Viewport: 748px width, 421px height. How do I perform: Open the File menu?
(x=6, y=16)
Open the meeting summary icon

+++

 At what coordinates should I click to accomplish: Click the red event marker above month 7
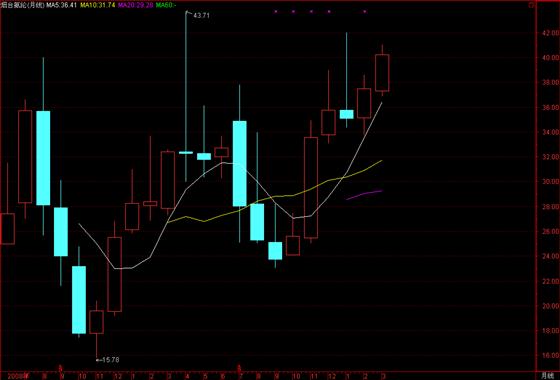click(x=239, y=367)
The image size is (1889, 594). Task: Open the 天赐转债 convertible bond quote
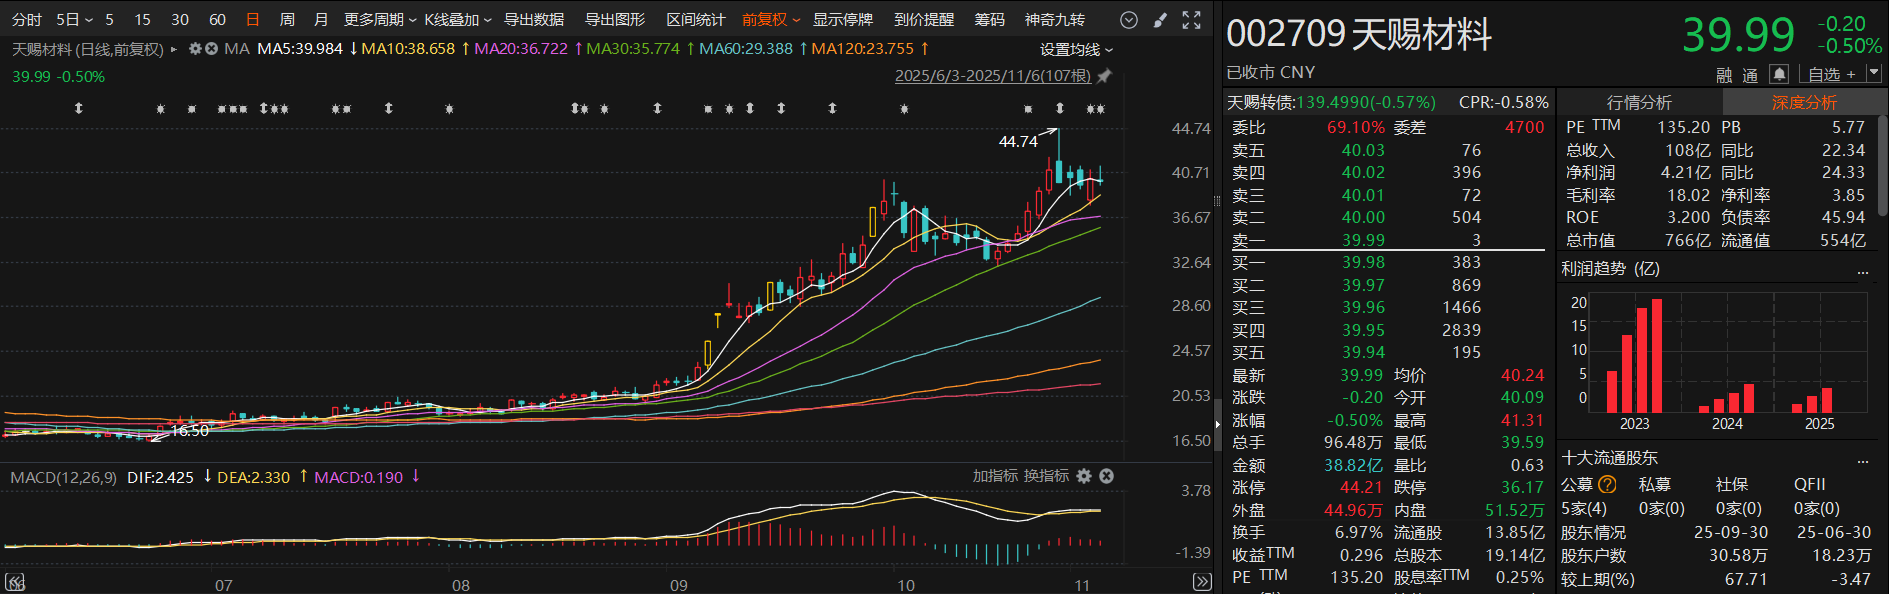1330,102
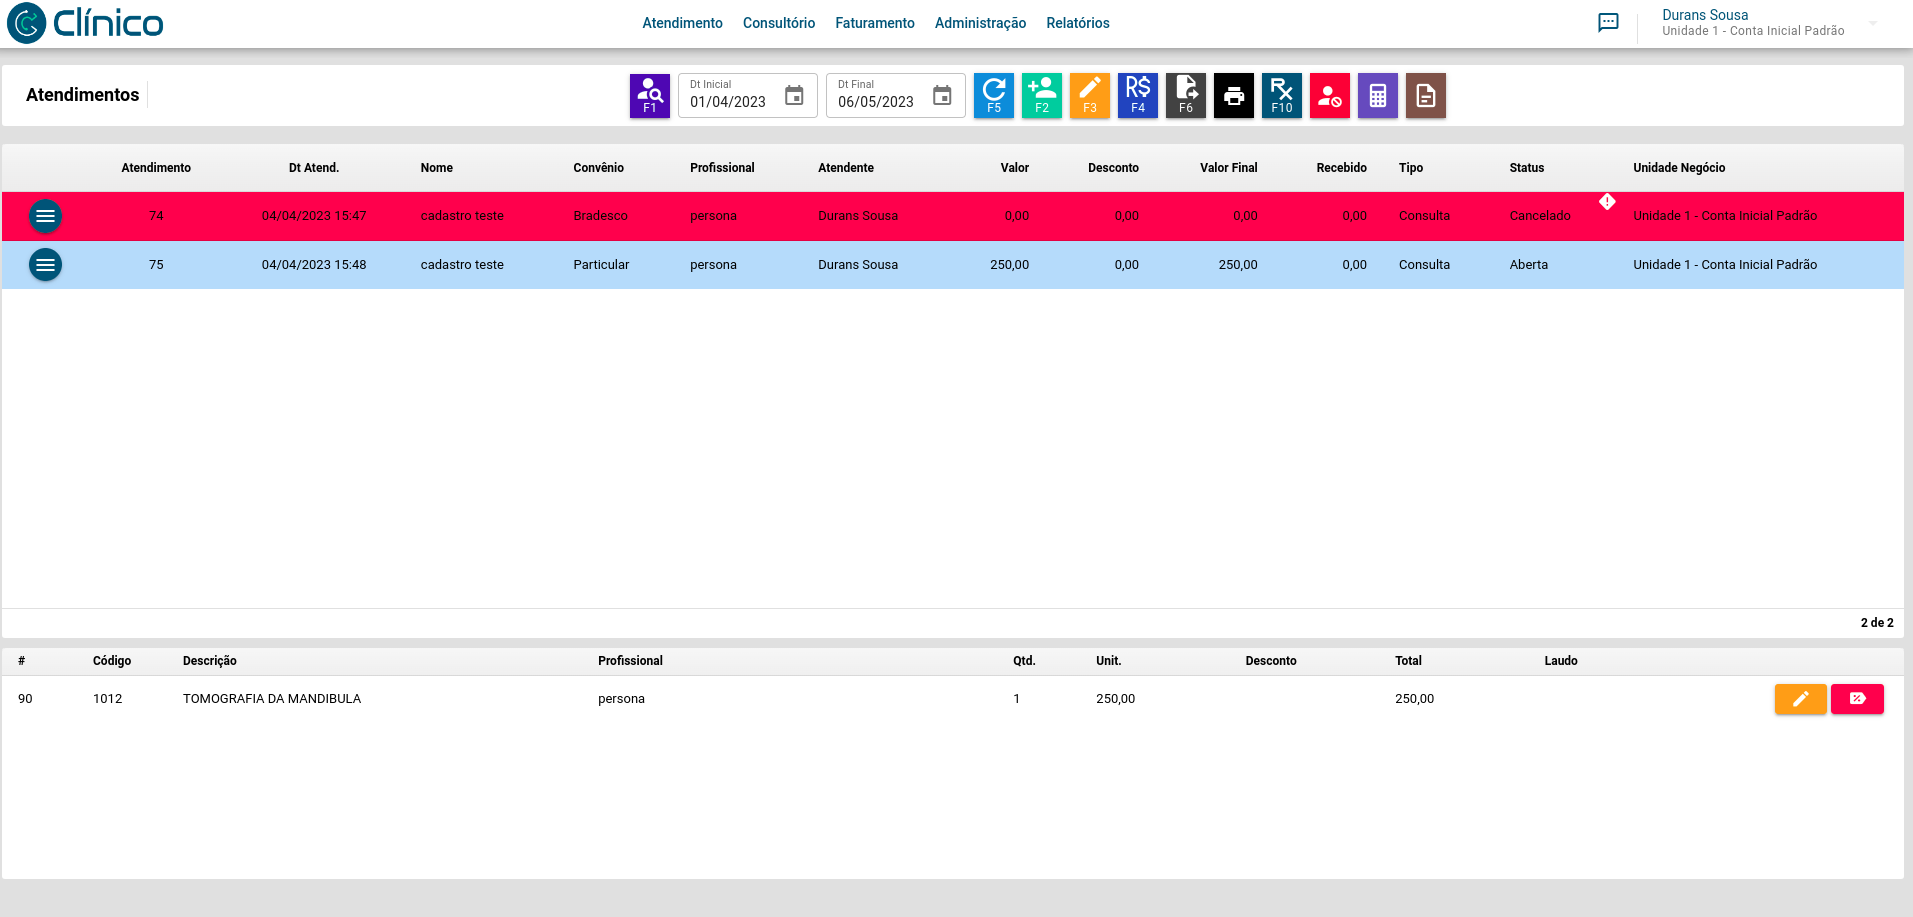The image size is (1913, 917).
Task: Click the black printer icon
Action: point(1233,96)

+++

◆ **Exercise directions**
I'd like the lines above from the one with "Viewport: 748px width, 421px" up to and including the one with "Open the meeting summary icon" copied exactly, with no other lines.

◆ **Result of this exercise**
Viewport: 748px width, 421px height. How do I perform: Open the File menu?
(x=6, y=16)
Open the meeting summary icon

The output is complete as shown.